The DES also referenced evidence that coral cores have shown growth rates have slowed and that '[r]ecent coral growth trends (since 1990) show an unprecedented decline in coral growth when compared to the last 400 years'. This decline is attributed to climate change and is being expressed in coral regions throughout the world. Coral growth is also suppressed by major bleaching events, as well as increased sediment and nutrient inputs from rivers.

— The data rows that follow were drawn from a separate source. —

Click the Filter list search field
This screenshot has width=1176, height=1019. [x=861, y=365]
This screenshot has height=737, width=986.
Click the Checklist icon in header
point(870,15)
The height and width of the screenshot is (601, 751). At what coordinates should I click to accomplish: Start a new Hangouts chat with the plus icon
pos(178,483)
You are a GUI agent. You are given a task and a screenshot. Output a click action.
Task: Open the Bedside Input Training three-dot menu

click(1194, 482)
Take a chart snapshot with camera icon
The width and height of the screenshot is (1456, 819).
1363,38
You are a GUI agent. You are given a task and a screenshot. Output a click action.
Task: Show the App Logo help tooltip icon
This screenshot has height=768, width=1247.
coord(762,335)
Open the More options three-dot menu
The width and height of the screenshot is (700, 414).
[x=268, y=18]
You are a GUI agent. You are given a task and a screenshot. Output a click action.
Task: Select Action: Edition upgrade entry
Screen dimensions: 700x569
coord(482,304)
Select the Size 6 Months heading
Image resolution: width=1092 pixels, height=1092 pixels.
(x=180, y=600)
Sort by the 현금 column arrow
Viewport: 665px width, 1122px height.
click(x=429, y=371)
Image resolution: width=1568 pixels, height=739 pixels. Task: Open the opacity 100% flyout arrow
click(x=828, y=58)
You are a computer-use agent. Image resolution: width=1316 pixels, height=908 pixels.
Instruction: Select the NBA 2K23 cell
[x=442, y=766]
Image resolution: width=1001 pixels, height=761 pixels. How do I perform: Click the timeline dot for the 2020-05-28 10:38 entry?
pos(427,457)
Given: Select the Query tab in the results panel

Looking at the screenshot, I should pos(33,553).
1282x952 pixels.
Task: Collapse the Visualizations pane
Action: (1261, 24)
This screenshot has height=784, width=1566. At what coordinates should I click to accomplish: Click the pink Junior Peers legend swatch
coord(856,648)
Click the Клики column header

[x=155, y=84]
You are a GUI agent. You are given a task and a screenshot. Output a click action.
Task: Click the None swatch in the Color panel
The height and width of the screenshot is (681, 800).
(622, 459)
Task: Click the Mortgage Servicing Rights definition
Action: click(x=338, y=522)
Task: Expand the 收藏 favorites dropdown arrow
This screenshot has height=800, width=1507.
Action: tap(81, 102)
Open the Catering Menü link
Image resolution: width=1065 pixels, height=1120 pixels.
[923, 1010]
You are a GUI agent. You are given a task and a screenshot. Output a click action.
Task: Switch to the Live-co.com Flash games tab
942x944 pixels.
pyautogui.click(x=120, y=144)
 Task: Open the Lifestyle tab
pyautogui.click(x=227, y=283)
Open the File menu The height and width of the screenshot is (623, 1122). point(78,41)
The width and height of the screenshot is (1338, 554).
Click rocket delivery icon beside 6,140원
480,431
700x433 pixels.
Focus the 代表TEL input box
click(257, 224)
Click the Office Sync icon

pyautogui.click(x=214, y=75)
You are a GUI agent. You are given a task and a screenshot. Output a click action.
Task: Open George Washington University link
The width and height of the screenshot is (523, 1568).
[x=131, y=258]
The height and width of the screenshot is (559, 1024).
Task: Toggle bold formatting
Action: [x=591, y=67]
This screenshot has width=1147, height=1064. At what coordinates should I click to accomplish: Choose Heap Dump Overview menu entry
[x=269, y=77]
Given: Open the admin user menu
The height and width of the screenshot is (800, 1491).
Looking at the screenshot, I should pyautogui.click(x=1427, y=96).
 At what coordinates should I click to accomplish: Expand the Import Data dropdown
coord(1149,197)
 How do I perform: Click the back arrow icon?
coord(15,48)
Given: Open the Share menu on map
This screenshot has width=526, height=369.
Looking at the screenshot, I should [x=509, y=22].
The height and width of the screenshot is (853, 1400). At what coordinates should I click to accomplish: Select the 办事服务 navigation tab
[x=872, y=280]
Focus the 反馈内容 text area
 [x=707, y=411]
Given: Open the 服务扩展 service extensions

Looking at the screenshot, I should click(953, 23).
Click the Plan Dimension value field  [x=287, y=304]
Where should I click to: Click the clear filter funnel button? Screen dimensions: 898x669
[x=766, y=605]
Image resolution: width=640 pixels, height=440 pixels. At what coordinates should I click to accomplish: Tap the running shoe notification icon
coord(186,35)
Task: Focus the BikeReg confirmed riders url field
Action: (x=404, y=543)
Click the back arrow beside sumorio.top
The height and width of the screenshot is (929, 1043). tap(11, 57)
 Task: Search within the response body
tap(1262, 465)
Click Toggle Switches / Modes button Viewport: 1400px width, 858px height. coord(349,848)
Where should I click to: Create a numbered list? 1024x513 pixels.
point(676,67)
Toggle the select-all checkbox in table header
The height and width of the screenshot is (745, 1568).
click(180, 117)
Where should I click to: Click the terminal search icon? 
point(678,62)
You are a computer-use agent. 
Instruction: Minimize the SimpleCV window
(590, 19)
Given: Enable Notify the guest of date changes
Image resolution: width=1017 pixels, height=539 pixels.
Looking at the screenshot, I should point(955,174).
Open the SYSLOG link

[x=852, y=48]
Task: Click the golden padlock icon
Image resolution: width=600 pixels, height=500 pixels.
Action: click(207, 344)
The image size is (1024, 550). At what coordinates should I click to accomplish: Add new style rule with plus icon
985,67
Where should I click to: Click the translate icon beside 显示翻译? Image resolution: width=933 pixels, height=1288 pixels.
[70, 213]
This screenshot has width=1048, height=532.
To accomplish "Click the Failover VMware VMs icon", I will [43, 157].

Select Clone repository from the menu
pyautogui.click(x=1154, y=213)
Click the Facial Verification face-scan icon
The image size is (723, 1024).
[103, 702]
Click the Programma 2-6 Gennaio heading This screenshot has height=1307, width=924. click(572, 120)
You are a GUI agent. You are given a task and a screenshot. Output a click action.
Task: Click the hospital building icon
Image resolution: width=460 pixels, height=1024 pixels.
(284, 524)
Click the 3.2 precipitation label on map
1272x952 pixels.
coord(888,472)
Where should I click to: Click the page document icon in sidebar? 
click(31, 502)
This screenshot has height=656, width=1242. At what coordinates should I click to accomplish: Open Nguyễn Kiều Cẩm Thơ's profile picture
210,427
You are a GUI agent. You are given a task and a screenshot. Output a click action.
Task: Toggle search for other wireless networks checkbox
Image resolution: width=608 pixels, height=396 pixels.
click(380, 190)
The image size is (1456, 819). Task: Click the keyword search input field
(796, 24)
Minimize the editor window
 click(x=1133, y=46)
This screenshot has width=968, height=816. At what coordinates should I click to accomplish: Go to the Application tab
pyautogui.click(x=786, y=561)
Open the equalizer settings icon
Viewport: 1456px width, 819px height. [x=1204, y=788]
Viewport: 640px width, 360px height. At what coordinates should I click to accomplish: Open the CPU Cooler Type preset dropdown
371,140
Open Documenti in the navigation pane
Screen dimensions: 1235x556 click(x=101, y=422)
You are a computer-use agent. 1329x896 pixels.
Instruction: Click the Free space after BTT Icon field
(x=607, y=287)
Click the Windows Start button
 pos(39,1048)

The committee has considered the scientific evidence that shows an impact from land-based pollutants on the Reef. Whilst the committee acknowledges those arguments made by various witnesses and submitters that the evidential base is lacking; the committee, in line with the Australian and Queensland governments, is satisfied that the evidence shows strong linkages between agricultural practices and the decline in water quality in the Reef. Although further research is required in regard to the impact of nutrients on COTS outbreaks, the committee is of the view that the scientific evidence provided that shows there are impacts on the Reef from agricultural pollutants. The committee is assured by the rigour and quality of the research regarding coral growth rates and coral cover throughout the Reef, recognising that determining the impacts of climate change, water quality and coral cover loss is a complex ecological question.
The committee also notes that the Australian Government, under the Great Barrier Reef Marine Park Act 1975, is governed by the precautionary principle, which means the 'lack of full scientific certainty should not be used as a reason for postponing a measure to prevent degradation of the environment where that are threats of serious or irreversible environmental damage'.
The committee recommends the Australian Government continue to uphold its responsibilities under the precautionary principle in the Great Barrier Reef Marine Park Act 1975.
The committee recognises the primary purpose for pursuing improved water quality is to improve the resilience of the Reef in light of more concerning projections. Namely, the increase in oceanic water temperature that causes mass coral bleaching events, such as those witnessed in 2016, 2017, and more recently, 2020. In addition to warmer waters, the Reef and adjacent catchment regions are likely to experience more severe weather events, such as cyclones, in the decades ahead. These weather events will further exacerbate the challenges faced by the Reef, and the communities reliant upon the Reef for their livelihoods.